My grandfather, Francis Charles McMains III, but who his family call Pete, grew up in New Mexico. HIs family moved around a lot. My great-grandfather was a groundbreaker, literally. He would move onto sections of land that had never been farmed, remove the trees, turn the soil for the first time, dig irrigation canals and wells and generally work himself and his children to the bone. Life got a little easier for them (after they lost their own farm to the bank during the Depression) when my great-grandfather, his wife and two sons set up the Model Dairy outside of Albuquerque. Money and food were both more steady by then but my grandfather was still expected to milk his share of the herd in the morning, before going to high-school.
He has bad lungs. Many times during his 88 years we have though he was on death’s door, but he has always struggled back with a casual determination that I guess comes from knowing that he has been though worse. His lungs were scarred when he was a young man and he worked cutting flax with his Dad and brother during the summers. The dry dust of New Mexico and the flax chaff permanently damaged his breathing, but that was back in the 1930′s and that is what people did to get by in Dexter, New Mexico.

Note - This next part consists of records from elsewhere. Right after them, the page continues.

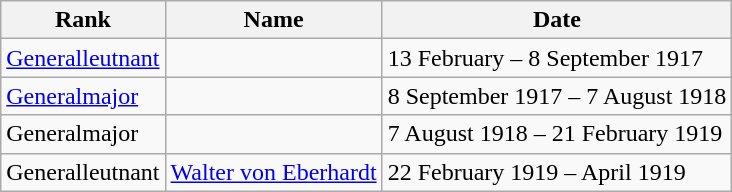
Name [274, 20]
Date [557, 20]
Walter von Eberhardt [274, 172]
Rank [83, 20]
7 August 1918 – 21 February 1919 [557, 134]
13 February – 8 September 1917 [557, 58]
22 February 1919 – April 1919 [557, 172]
8 September 1917 – 7 August 1918 [557, 96]
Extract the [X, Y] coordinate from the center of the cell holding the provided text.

His memory is failing but that is to be expected at his age. He has never forgotten who I am or anything, but you can tell he looses track of time and situations and context. But, that is alright, because that is what his children and his grand-children are for, to remember when he can’t. And he has asked me to remember some wild stories. The folks that went out to Oklahoma and New Mexico right after the Civil War were settler-types; they were the sinewy and callused peopled that inhabited his childhood. They were hard characters of a sort that the modern, American experience no longer creates or has need for. They fought and cursed and struggled their way through railroad swindles, foreclosure and failed harvests, but it was all they knew and, to some extent or another, it is what they were made for. I am not saying that they were better or that I am longing for some stalwart ancestors; they were people of their time and would probably fair about as well today as I would in Nowata, Oklahoma in 1886. For me, my grandfather Pete is the bridge between those lost pathfinders and my much different, modern world.
I had intended to just post of pictures of plants that I shot during golden hour (which always seems to be more like 25 minutes to me) but Pete decided to wander into the mix and, let’s face it, people are more interesting looking than plants. So, I’ll save those golden hour shots for another post about light temperature and time of day and Rayleigh Scattering and all that good stuff. All of them except for this one of Snap Dragons that I took in the morning so it wouldn’t count anyway.
NOTE: The picture above is a prime example of why the Canon EF 135mm f/2 L USM is an amazing portrait lens. And why telephoto primes in general take great portraits. You know, if you were looking for my opinion on the matter.